Relancée par Frédéric Lefèbvre, la possibilité de travailler le dimanche crée la polémique. Si l’on en croit l’Assemblée permanente des chambres de métiers et de l’artisanat, la proposition risquerait de fausser la concurrence entre grandes surfaces et petits commerces.
L’Assemblée permanente des chambres de métiers et de l’artisanat (APCMA) et les chambres de métiers ont fait valoir leur opposition, dès 2006, à la généralisation de l’ouverture des commerces le dimanche pour des raisons essentiellement économiques.

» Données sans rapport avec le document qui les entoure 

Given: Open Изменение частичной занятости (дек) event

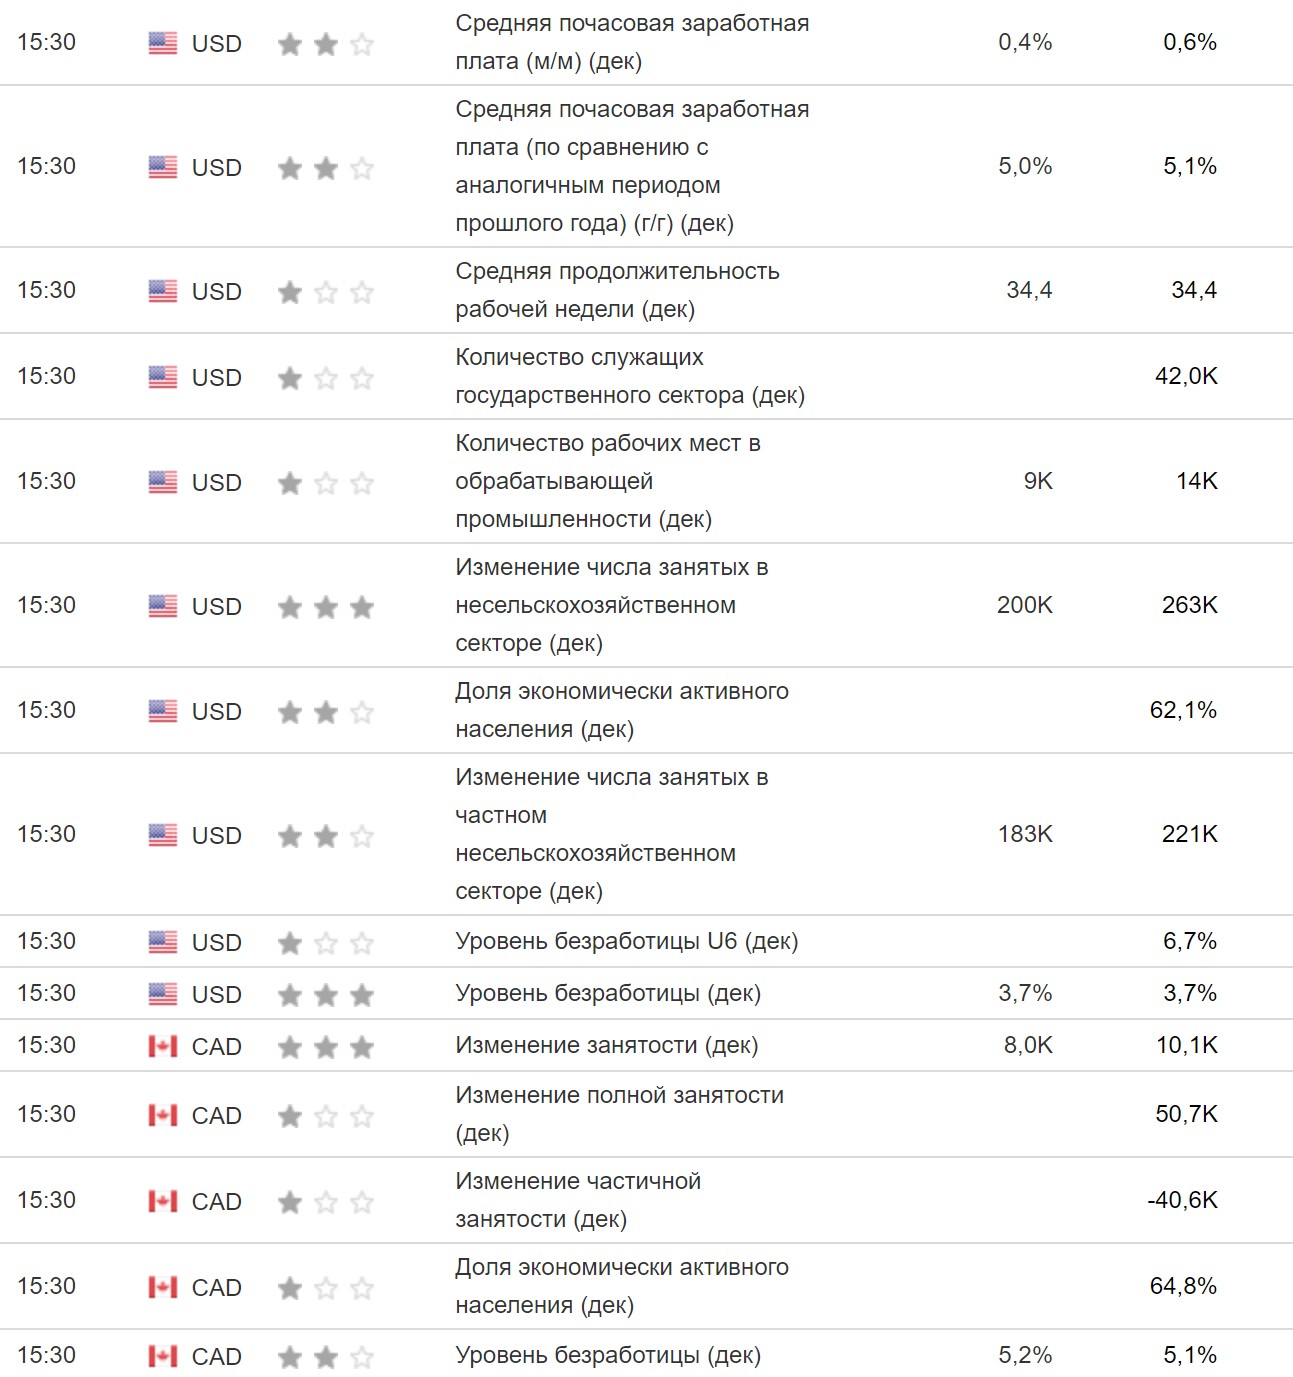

Il est impératif de veiller à ne pas pénaliser les entreprises artisanales qui constituent l’essentiel du tissu économique de proximité. L’ouverture des magasins, si elle était étendue sans aucune restriction au dimanche, revient à créer une nouvelle distorsion de la concurrence en défavorisant lourdement les artisans, par rapport notamment aux grandes surfaces qui peuvent sans difficulté augmenter le nombre de leurs salariés spécialement recrutés pour la vente. La concurrence entre grandes surfaces et petits commerces doit être loyale car les moyens ne sont pas les mêmes : l’artisan doit répartir son temps entre la fabrication et la vente. Ensuite, les entreprises artisanales qui sont souvent de type familial, doivent accorder des jours de repos à leurs salariés. Le travail dominical systématisé remet bel et bien en cause la pérennité et le développement des commerces de proximité et de l’artisanat.
L’ouverture des commerces le dimanche modifie l’affectation des dépenses des ménages vers la grande distribution, au détriment des commerces en centre ville. Le travail dominical est une remise en cause de l’économie de proximité qui, aujourd’hui, est la seule à avoir la capacité de faire vivre les centres urbains et les espaces ruraux.Il y a donc là une véritable contradiction avec les politiques de réanimation des centres villes et avec les politiques de développement des zones rurales. Avec un risque d’accroitre les inégalités entre les territoires.
En termes d’emploi, à chiffre d’affaires égal, la grande distribution crée quatre fois moins d’emplois que l’artisanat et le commerce. Or, les facilités d’horaires offertes par une grande surface ouverte sept jours sur sept vont détourner une partie des consommateurs des artisans, particulièrement ceux des métiers de bouche. Les seuls emplois favorisés par le travail dominical seront les emplois peu qualifiés au détriment des emplois comportant un véritable savoir-faire, ce qui accentue ce que l’on appelle le phénomène des « travailleurs pauvres ».
L’ouverture des magasins le dimanche n’est pas non plus une solution en soi pour augmenter le pouvoir d’achat : l’acte d’achat est simplement transféré de la semaine au dimanche. Comment les consommateurs dépenseraient le dimanche l’argent qui leur manque en semaine ?
A un moment où la majorité des Français espèrent une société plus humaine et prônent un modèle d’entreprise respectant l’homme, il serait paradoxal de favoriser un modèle dont on connaît bien les effets pervers sur l’emploi et sur la qualité de la société, en détournant une grande partie du pouvoir d’achat sans aucune augmentation de celui-ci.
Alain Griset
Alain Griset est président de l’Assemblée permanente des chambres de métiers et de l’artisanat (APCMA).
Il est aussi membre du groupe de l’artisanat du Conseil économique, social et environnemental depuis le 13 mars 2007.
Alain Griset est Vice-président de l’Union européenne de l’artisanat et de la petite et moyenne entreprise (UEAPME) depuis le 14 novembre 2002.